● Task
Pictures must not appear in the copy. Set down exactly the line with "Click the @ScuderiaFerrari" and each line after it through the end of the data below.

----- Available data

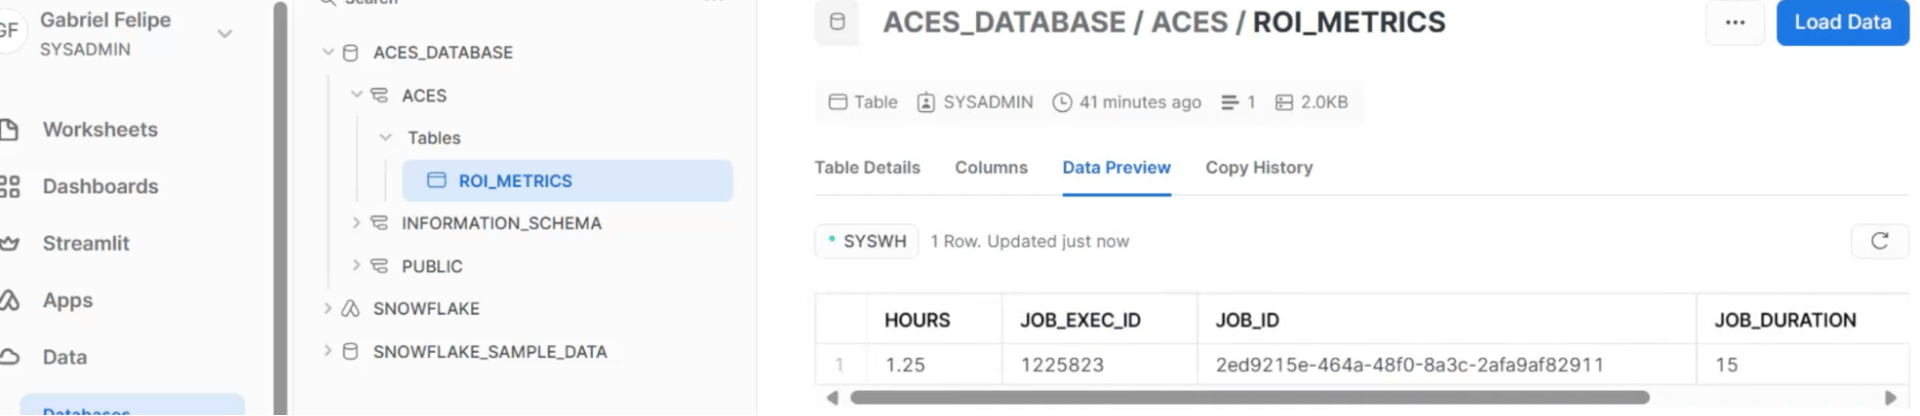This screenshot has height=416, width=1920.
Task: Click the Streamlit crown icon
Action: [x=10, y=244]
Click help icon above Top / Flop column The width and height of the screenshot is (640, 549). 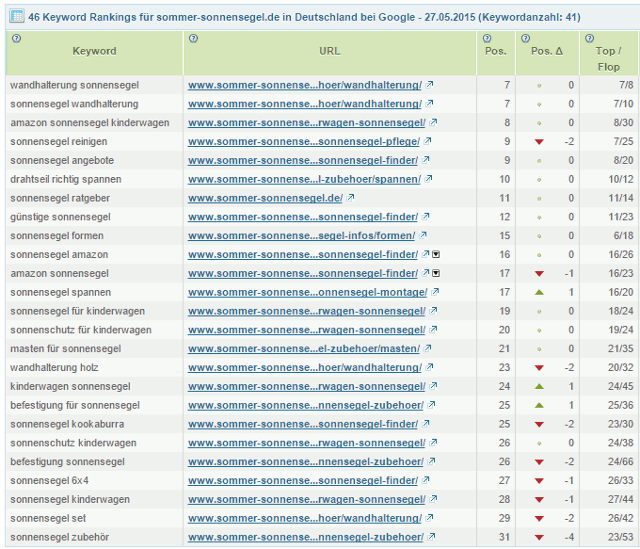pos(588,38)
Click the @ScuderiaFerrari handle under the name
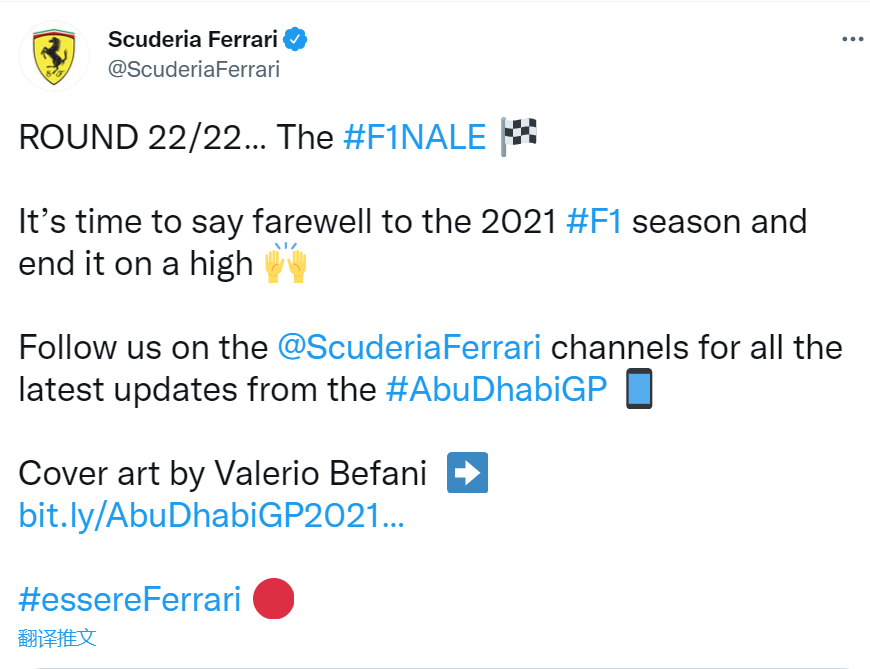Viewport: 870px width, 669px height. (x=193, y=69)
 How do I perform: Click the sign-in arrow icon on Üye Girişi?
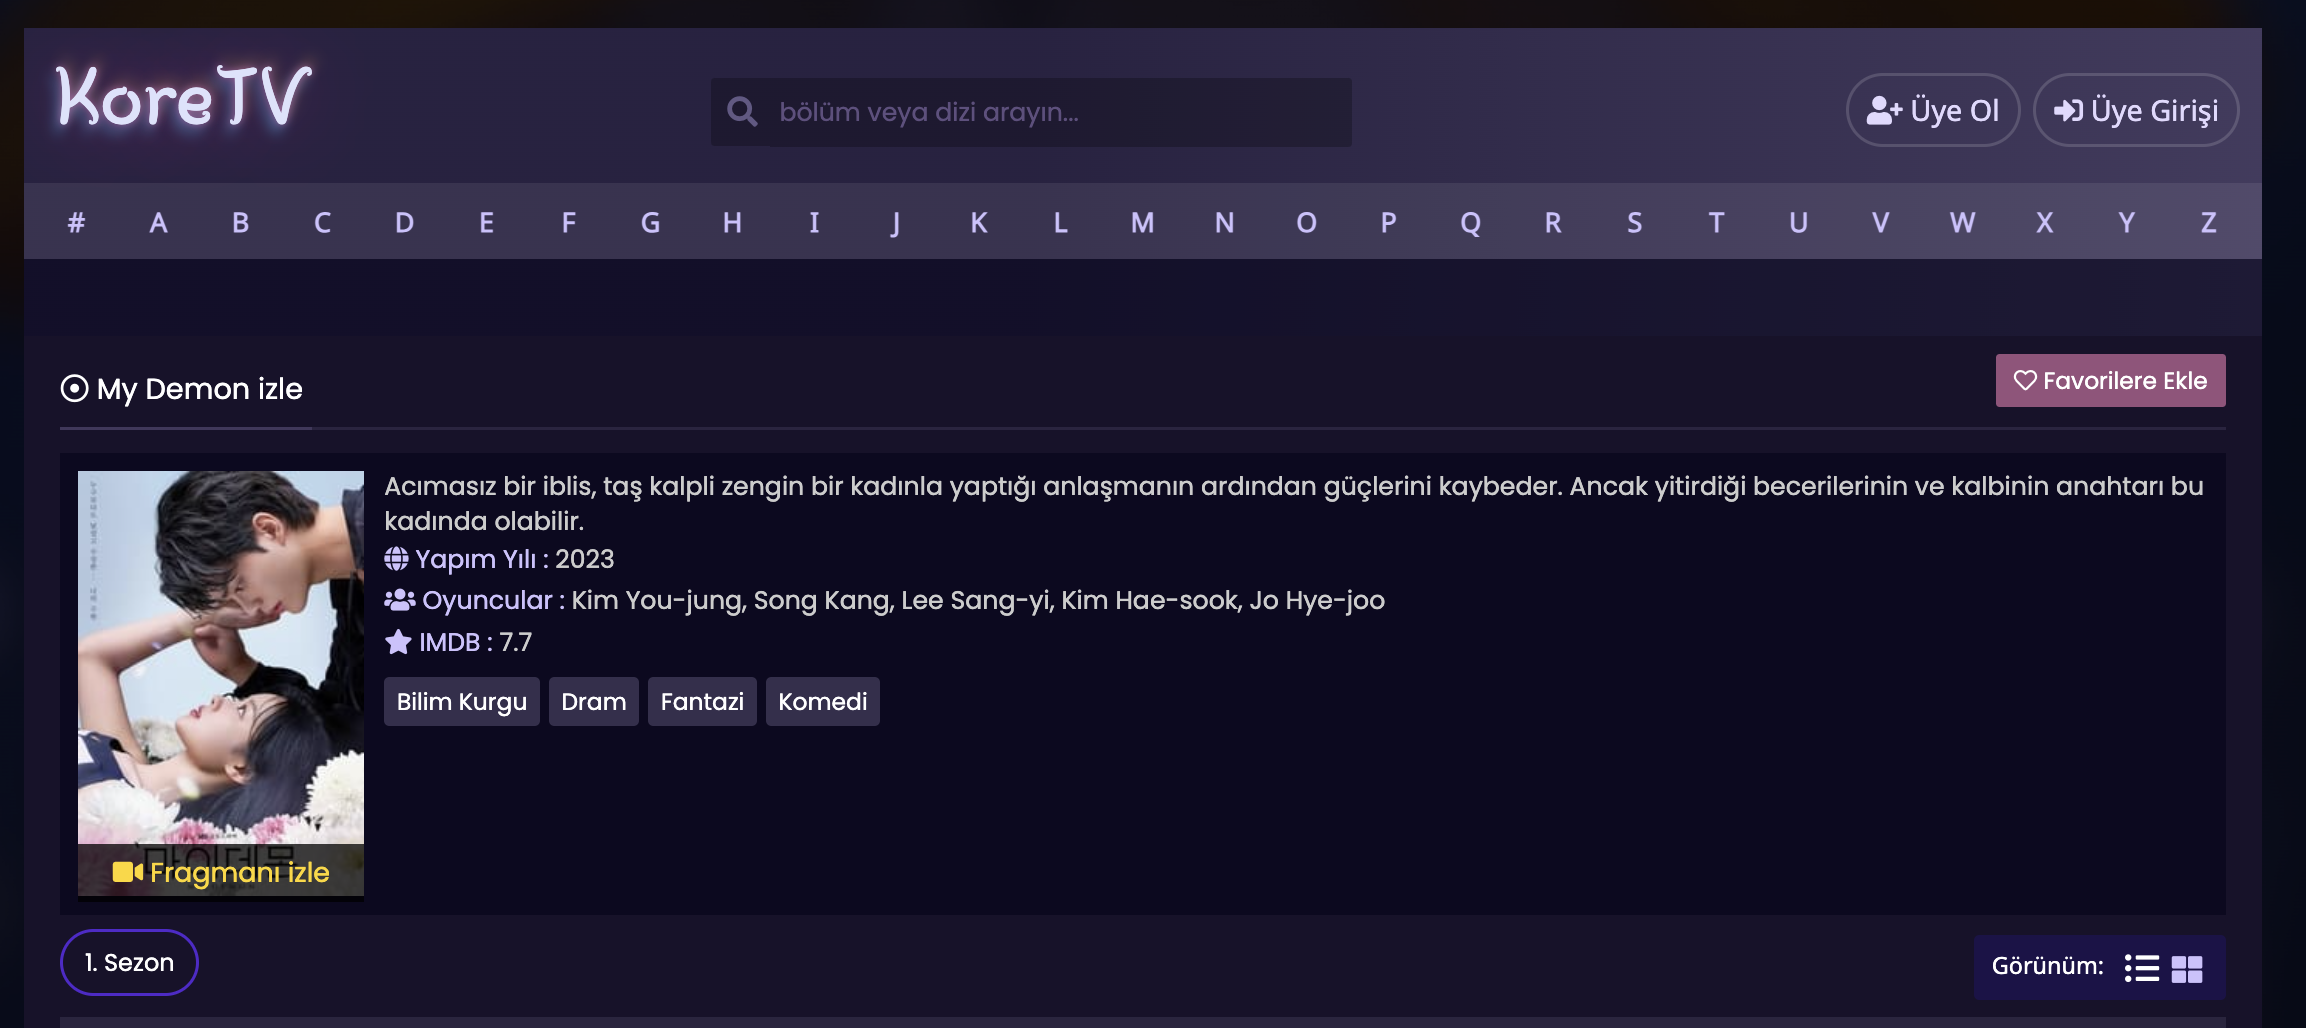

----------

● Answer section
Click the @ScuderiaFerrari handle under the name
Viewport: 870px width, 669px height. (x=193, y=69)
 How do I perform: Click the sign-in arrow icon on Üye Girişi?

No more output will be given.